Thursday 8 November 2018

Tales from the BBC edit suite



Readers of this blog, and ones like it, will probably appreciate a piece by Steerpike at The Spectator tonight.

It's headlined The BBC blames school attack on… Brexit

He describes how "the BBC news channel ran a short piece on the increase of hate crime incidents against disabled children", with the BBC focusing in on "a school which catered for disabled children in Newcastle, which had recently been broken into and vandalised by thugs who destroyed toys and sprayed offensive graffiti on the school’s walls". According to Steerpike, "the BBC had a ready-made answer" for what caused this attack:
Instead of following the school footage with someone speaking about hatred towards those with disabilities or rising crime more generally, they instead chose to lead with an interview with criminologist Dr Hannah Mason-Bish. She went on to explain that the attack was actually down to the BBC’s favourite bogeyman… Brexit. She told them:
‘Unfortunately the EU referendum gave some people the opportunity to act out their prejudices in a much more open way.’
Exactly how this incident against a special needs school linked to the EU referendum was left unexplained by the BBC, as though viewers would simply understand that any crime must somehow be linked to the UK’s departure from the European Union. 
But Mr S can perhaps fill in the blanks for viewers: from car sales to falling number of Today programme listeners, the BBC will always find a way to somehow blame Brexit.
As I saw a comment saying much the same at Biased BBC this morning, I had a look at this myself and found Dr Hannah on Twitter saying that she was now being "abused" and receiving "threats" after her appearance (hardly surprising but utterly disgraceful). She sounded distinctively fed-up:
I have no idea what I’m talking about! (Only researched hate crime for 15 years). I blamed Brexit! (I didn’t).
So there are two questions here: (1) Did she blame Brexit or not? and, (2) if she did, is the BBC to blame for 'giving her a platform' to say what she said? 

The offending feature was a recurring report on BBC Breakfast and has subsequently been running, on and off, throughout the day on the BBC News Channel

The report was by the BBC's Tim Muffett.

Steerpike's talk of the BBC 'leading with an interview' with Dr Hannah led me to expert a report followed by an interview, but it was just a snipped of an interview in a report from our Hannah. (He did call it a 'short piece' though, so that was my fault).

Checking TV Eyes, here's what Hannah Mason-Bish said in full: 
Unfortunately, the EU referendum gave some people the opportunity to act out their prejudices in a much more open way, and so we saw hate crime and hate incidents increase across all the different strands. We know that social media platforms, they encouraged comments and, unfortunately, some of those can be unpleasant, hate filled, prejudicial comments.
Well, I have to say that it does look from that as if Dr Hannah blamed Brexit.

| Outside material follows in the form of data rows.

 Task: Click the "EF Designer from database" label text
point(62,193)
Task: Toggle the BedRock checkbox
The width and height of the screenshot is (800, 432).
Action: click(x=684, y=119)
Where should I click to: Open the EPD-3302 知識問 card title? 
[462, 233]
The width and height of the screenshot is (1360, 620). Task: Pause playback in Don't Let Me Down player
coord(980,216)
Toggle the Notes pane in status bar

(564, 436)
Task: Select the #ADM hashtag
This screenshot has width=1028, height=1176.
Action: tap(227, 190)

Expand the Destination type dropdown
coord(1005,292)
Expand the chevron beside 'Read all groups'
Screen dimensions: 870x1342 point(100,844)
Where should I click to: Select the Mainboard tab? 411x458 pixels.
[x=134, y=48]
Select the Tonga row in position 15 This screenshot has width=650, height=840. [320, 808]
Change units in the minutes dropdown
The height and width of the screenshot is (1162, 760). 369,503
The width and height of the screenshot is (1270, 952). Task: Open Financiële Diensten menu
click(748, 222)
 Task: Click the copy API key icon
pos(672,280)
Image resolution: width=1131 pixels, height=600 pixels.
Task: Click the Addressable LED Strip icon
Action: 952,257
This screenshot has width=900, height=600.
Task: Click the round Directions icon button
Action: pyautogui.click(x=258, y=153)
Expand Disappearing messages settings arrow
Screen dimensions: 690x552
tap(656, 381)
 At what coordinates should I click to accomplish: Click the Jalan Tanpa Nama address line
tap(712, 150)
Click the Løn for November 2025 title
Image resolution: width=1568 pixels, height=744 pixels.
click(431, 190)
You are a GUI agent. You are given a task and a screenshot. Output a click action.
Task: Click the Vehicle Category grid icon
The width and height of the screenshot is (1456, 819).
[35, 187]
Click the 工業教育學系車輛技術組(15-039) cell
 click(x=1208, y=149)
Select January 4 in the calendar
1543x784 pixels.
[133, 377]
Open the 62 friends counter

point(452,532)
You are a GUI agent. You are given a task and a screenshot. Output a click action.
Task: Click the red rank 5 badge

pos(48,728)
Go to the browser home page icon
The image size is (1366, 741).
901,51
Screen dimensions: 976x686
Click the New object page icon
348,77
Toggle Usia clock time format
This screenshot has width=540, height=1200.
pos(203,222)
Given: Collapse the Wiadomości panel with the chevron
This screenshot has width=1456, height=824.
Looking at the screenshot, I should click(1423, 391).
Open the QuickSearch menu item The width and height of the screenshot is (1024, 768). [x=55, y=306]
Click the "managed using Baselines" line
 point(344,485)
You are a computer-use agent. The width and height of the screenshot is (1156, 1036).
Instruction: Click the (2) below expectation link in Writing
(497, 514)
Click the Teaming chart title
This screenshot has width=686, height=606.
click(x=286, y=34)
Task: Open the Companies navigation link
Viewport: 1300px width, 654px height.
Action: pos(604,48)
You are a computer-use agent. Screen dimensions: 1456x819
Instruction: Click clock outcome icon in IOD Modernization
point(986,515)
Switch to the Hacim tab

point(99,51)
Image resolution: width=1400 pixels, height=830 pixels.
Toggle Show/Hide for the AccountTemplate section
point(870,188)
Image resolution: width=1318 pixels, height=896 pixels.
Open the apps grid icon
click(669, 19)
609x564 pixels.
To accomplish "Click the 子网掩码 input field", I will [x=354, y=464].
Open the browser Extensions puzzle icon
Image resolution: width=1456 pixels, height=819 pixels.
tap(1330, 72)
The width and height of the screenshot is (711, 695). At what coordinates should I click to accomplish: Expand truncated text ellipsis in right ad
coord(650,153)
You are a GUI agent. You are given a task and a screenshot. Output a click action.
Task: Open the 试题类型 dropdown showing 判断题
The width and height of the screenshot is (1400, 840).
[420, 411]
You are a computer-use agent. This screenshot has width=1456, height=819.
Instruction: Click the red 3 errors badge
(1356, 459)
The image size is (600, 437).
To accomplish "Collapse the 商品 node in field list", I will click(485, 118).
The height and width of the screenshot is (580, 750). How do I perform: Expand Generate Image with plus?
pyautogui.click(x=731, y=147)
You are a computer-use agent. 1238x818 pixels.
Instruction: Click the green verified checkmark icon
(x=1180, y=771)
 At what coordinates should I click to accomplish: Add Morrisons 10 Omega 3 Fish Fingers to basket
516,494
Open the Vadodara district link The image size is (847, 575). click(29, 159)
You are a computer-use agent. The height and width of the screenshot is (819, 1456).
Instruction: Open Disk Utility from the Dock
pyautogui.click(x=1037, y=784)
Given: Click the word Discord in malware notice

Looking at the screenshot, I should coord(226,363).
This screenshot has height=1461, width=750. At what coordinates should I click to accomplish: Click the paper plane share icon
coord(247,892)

But maybe it was the BBC's editing. 

That's something that really shouldn't be discounted.

Yes, as her Twitter feed confirms, her views are very much what you'd expect of a left-wing feminist academic, but her contribution was very, very brief. 

Maybe she said lots of other things that got left (and lost) on the edit suite floor and talk of Brexit was merely a tiny part of what she actually said but the one and only thing that the BBC picked up on and highlighted in its report.

(And, yes, Speerpike is correct to say that the BBC did absolutely nothing to counter her Brexit comments.)

That's far from far-fetched. After all, it's not the first time such a thing's happened. We've noted several people complaining about how they've been edited and misrepresented by the BBC. 

(If you're interested, there's a particularly good example of such a thing happening here from my old 2009-10 blog - and please look out for the comment from Prof. Alan Smithers, victim of the BBC's editing, below the post.)

The alternative to this is that that's pretty much all Hannah Mason-Bish said and that she's not a wise expert.

If so though, is the BBC really to blame for inviting an expert in the field of hate crimes against disabled children to say something, even if she says something many will consider silly and downright inflammatory (connecting Brexit with an attack on a disabled school)? 

It really does depend on the editing, doesn't it?

Not entirely though. Regardless of the editing, her apparent claim that the Brexit referendum has resulted in increased abusive behaviour towards disabled children and, via the report's linkage, the implication that the abhorrent attack on that Newcastle school for disabled children came about somehow because of Brexit, ought to have had a strong caveat ('health warning') sounded from either the BBC reporter during his report or from the BBC presenters following the report - but no such caveats ('health warning') came.

And this report has been running throughout the day on the BBC News Channel, with no caveats added. (First appearance, according to TV Eyes, at 6.25 am, five times thereafter, most recently at 4.46 pm).

Curiously, during the early stages of writing this post I felt that Steerpike was being unfair to the BBC and was about to debunk him, but having now seen the report and how it was framed and read Dr Hannah's tweets and started questioning the BBC's editing and followed the coverage throughout the day, I'm more and more convinced that he's spot-on and that we might have yet another prime exhibit here as regards BBC bias.